• [ASSIGNMENT]: Among the entries below, the lines from the one with "Hide the Folder background layer" up to and including the one with "Open the Archive menu item" are to be restated exactly, without pictures.

** Opening RECORD EXTRACTS block **

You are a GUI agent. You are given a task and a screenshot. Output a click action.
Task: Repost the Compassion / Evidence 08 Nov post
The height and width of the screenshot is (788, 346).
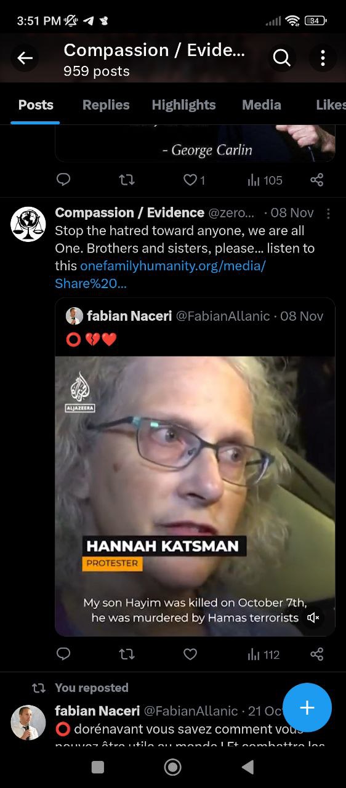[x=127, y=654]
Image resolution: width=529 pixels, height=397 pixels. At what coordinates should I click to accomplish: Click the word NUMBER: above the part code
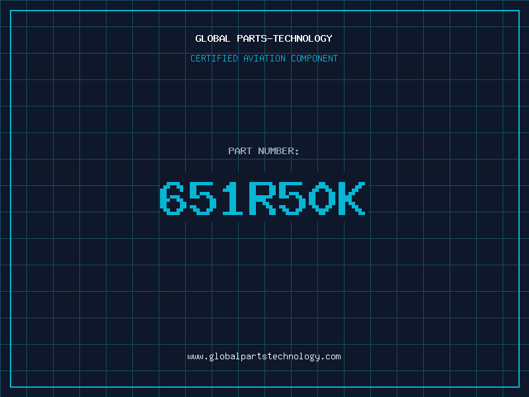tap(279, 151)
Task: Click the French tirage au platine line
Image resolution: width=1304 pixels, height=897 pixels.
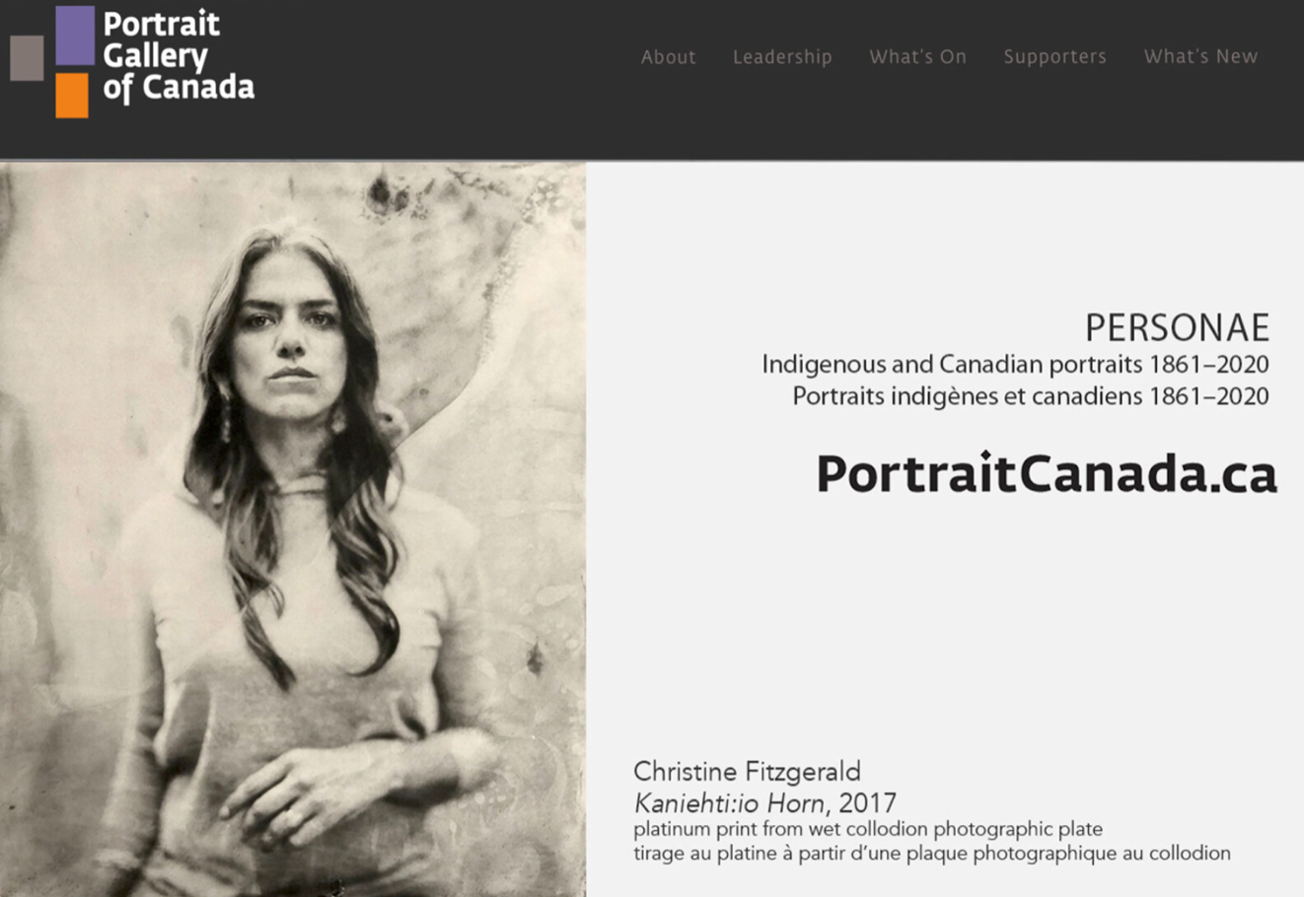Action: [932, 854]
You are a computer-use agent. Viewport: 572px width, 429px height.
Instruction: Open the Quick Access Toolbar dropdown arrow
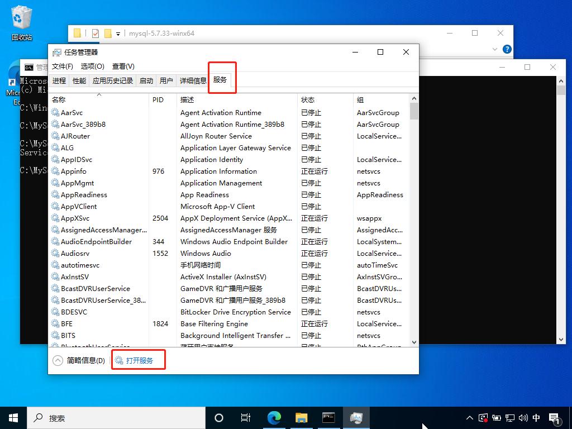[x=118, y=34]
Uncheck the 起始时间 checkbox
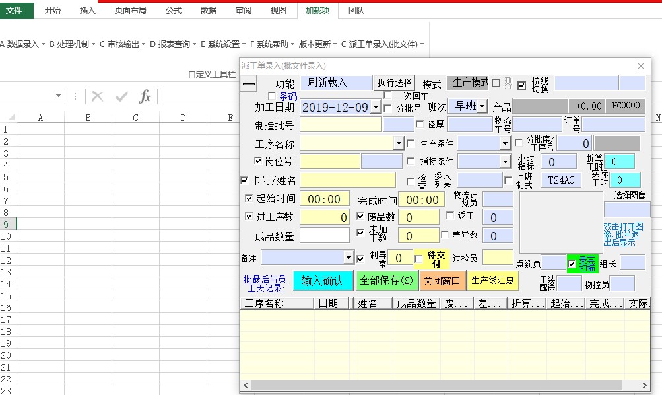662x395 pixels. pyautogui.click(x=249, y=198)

** Closing RECORD EXTRACTS block **
** Opening RECORD EXTRACTS block **

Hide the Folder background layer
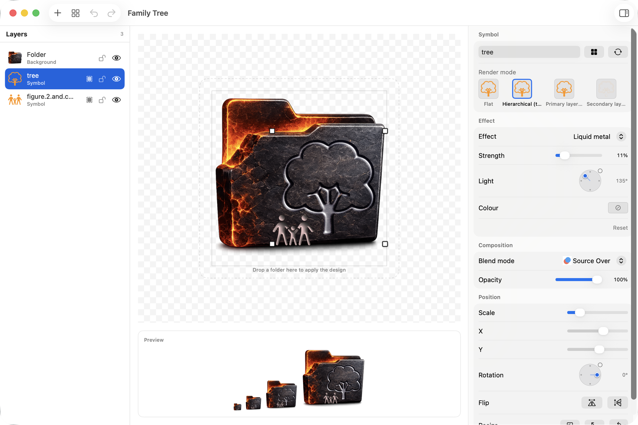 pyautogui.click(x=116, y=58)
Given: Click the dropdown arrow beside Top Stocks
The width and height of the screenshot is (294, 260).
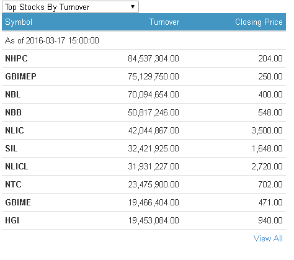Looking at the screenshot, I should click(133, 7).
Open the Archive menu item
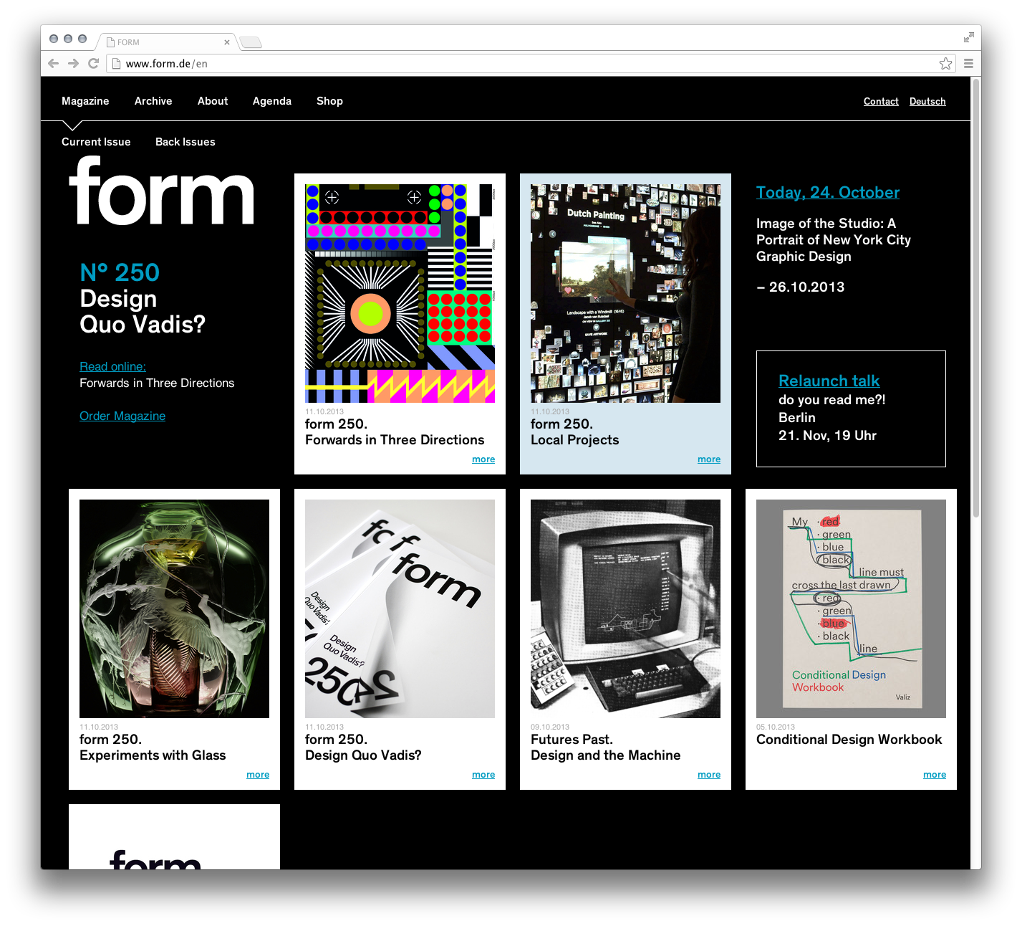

** Closing RECORD EXTRACTS block **

• [ANSWER BELOW]:
Hide the Folder background layer
 pyautogui.click(x=116, y=58)
Given: Click the dropdown arrow beside Top Stocks
The width and height of the screenshot is (294, 260).
Looking at the screenshot, I should click(133, 7).
Open the Archive menu item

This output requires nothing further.